## EXERCISE PROMPT
Gather each line in the entries that includes the string "agent".

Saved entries
--- START ---

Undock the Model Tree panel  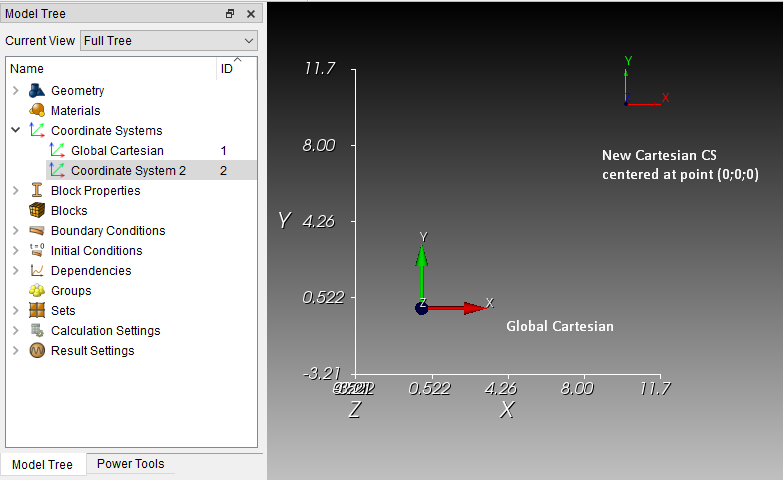pos(230,13)
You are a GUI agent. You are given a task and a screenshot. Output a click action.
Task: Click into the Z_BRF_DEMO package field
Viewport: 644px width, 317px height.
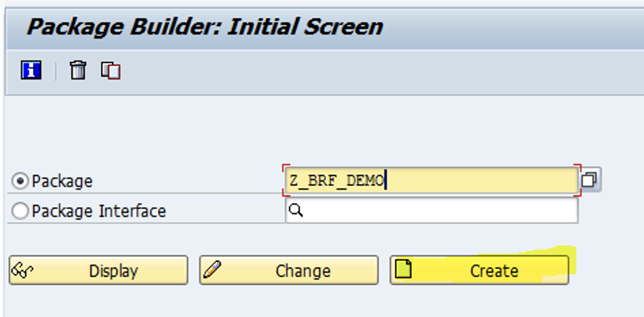[x=431, y=181]
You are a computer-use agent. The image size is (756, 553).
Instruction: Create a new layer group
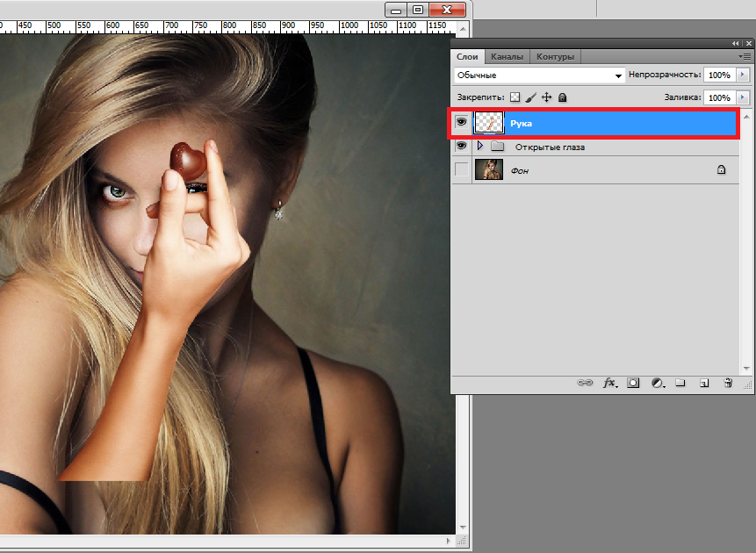click(x=680, y=384)
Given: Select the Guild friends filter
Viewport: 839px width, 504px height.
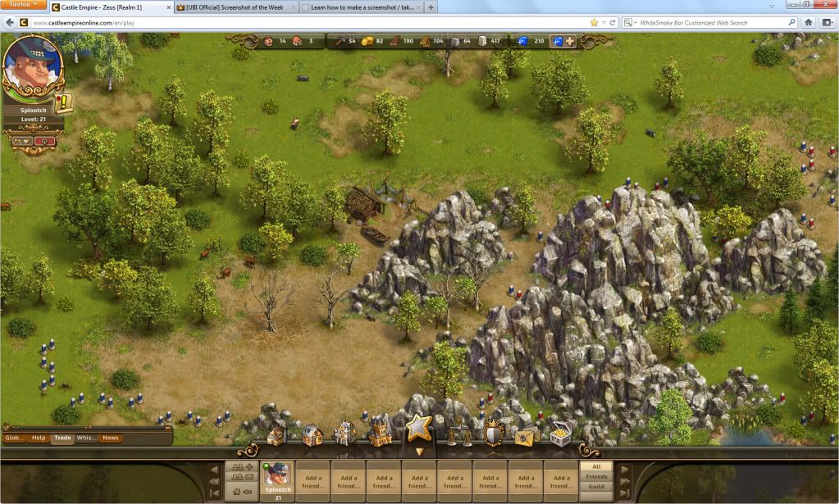Looking at the screenshot, I should 595,487.
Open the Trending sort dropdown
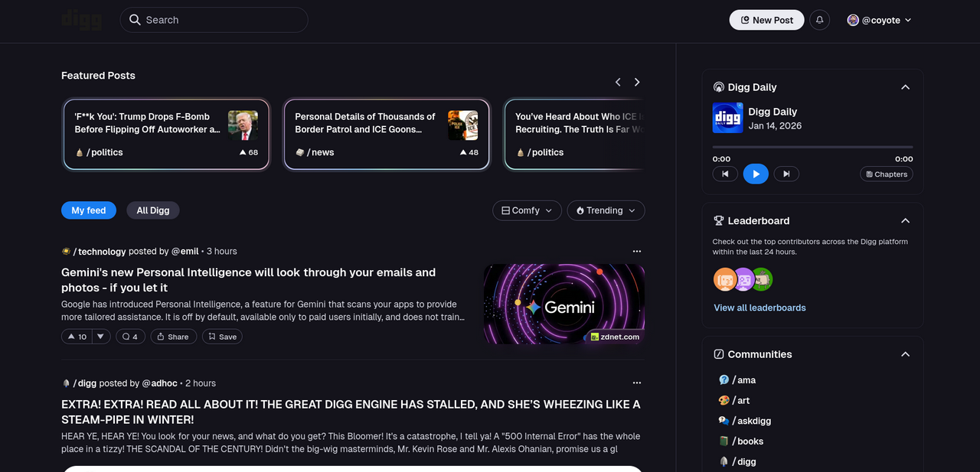Screen dimensions: 980x472 point(606,210)
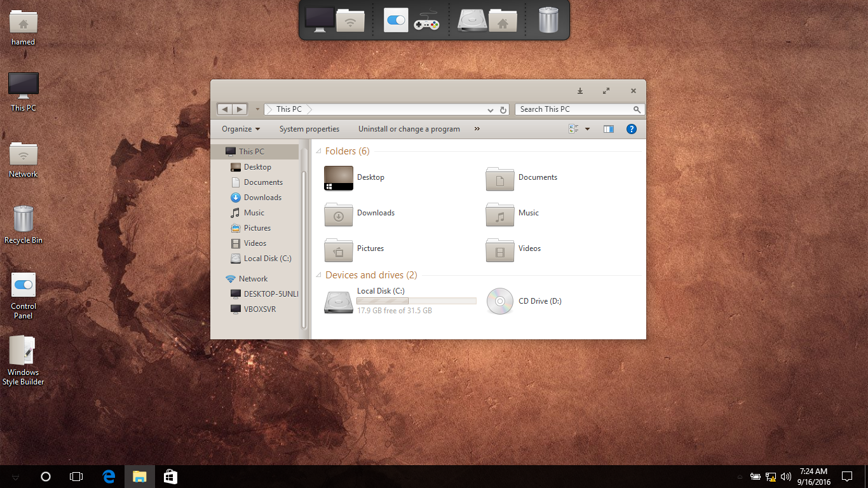The height and width of the screenshot is (488, 868).
Task: Open the CD Drive (D:) icon
Action: (x=500, y=301)
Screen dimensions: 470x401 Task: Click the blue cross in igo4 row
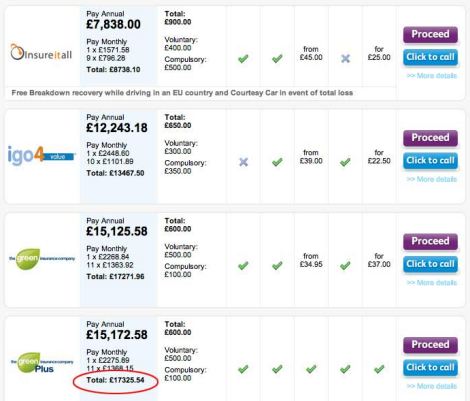[244, 162]
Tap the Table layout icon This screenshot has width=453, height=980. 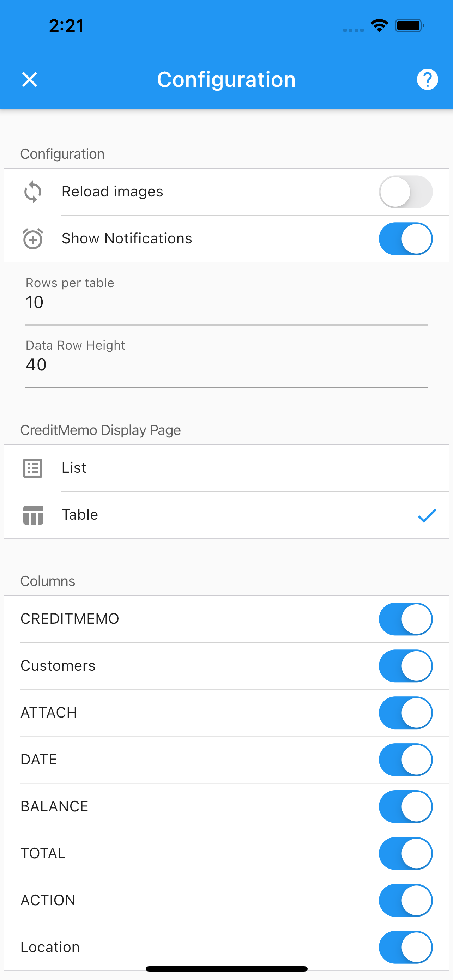pyautogui.click(x=33, y=515)
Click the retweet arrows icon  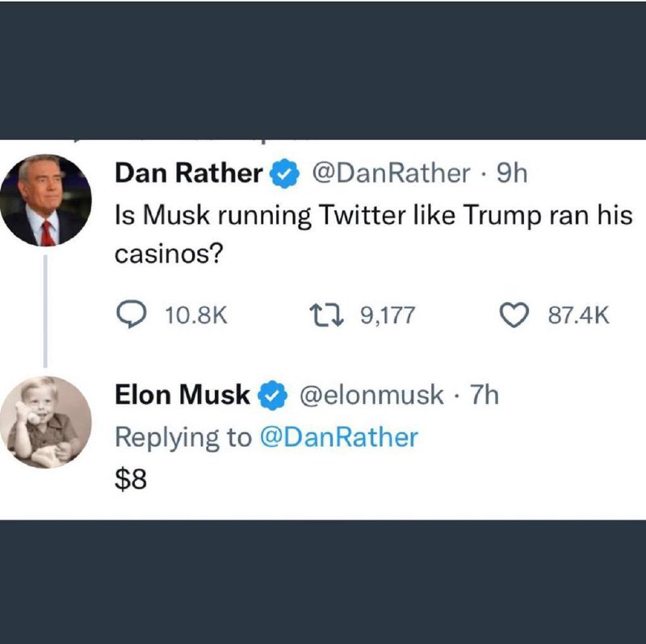(326, 315)

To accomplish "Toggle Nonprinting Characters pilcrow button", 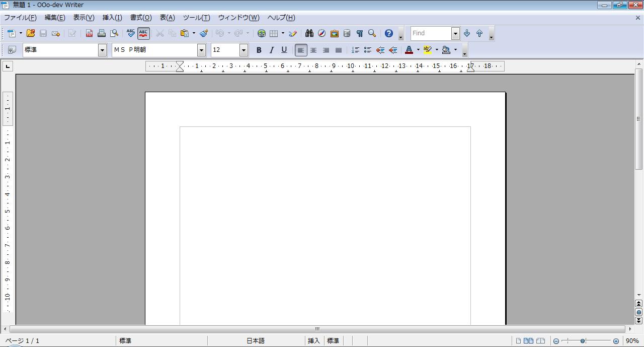I will click(x=359, y=33).
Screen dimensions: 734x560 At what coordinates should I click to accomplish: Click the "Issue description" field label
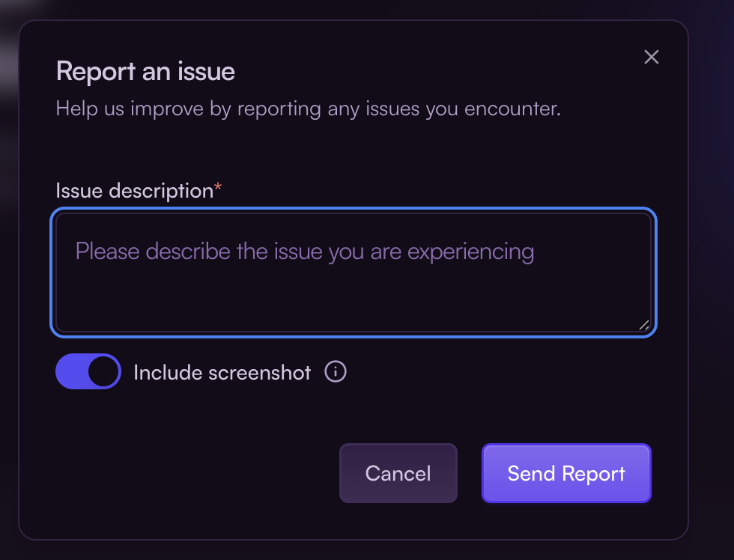pyautogui.click(x=135, y=191)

--- END ---

## RESULT OF THIS EXERCISE
You are a GUI agent. You are given a task and a screenshot. Output a click action.
You are a computer-use agent. The image size is (756, 553).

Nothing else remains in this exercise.